AuraScreen

An Accessibility tool for Windows to aid users with eye floaters

AuraScreen screenshot

AuraScreen is an accessibility suite I was commissioned to build for users dealing with eye floaters. Eye floaters are those drifting dust-particle-like shapes that float across your vision — they’re always there, but on a bright screen or a white background they become genuinely distracting and exhausting to deal with.

The tool goes beyond what Windows’ built-in accessibility options offer. You can apply color filters to your entire screen, or target them at a specific program window — so if one app is the problem, you’re not changing everything else. There’s also a tinted box that tracks your cursor, letting you soften the area around wherever you’re looking.

The Hard Parts

Getting per-application color filtering to work smoothly was the biggest technical challenge. Windows doesn’t have a clean way to render different color treatments on different parts of the screen at the same time, so I had to hook into GPU-level graphics APIs to make it work without tearing or flickering.

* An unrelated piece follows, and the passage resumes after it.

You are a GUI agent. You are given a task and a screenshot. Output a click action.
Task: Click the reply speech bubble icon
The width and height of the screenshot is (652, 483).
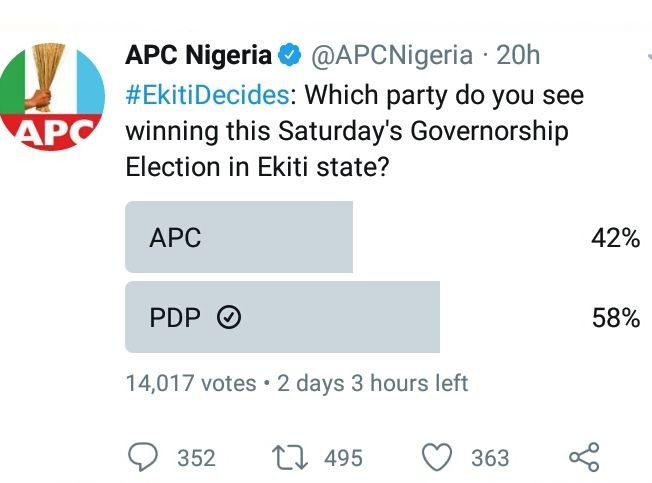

The cursor-tracking box had a similar problem. To stay smooth during movement it needs to update thousands of times per second — getting that to run without choppiness required pushing the rendering through hardware-accelerated paths rather than letting Windows handle it at the software level.

Notes

I built an interactive frontend for the project website that let visitors see in real time how the filters affect a simulated screen. The site is down now, but I still have the repo and plan to bring it back as a standalone page here.

AuraScreen hit around 100,000 downloads on the Microsoft Store. The main regret is marketing — I didn’t push it nearly as hard as I should have for something that filled a gap this specific.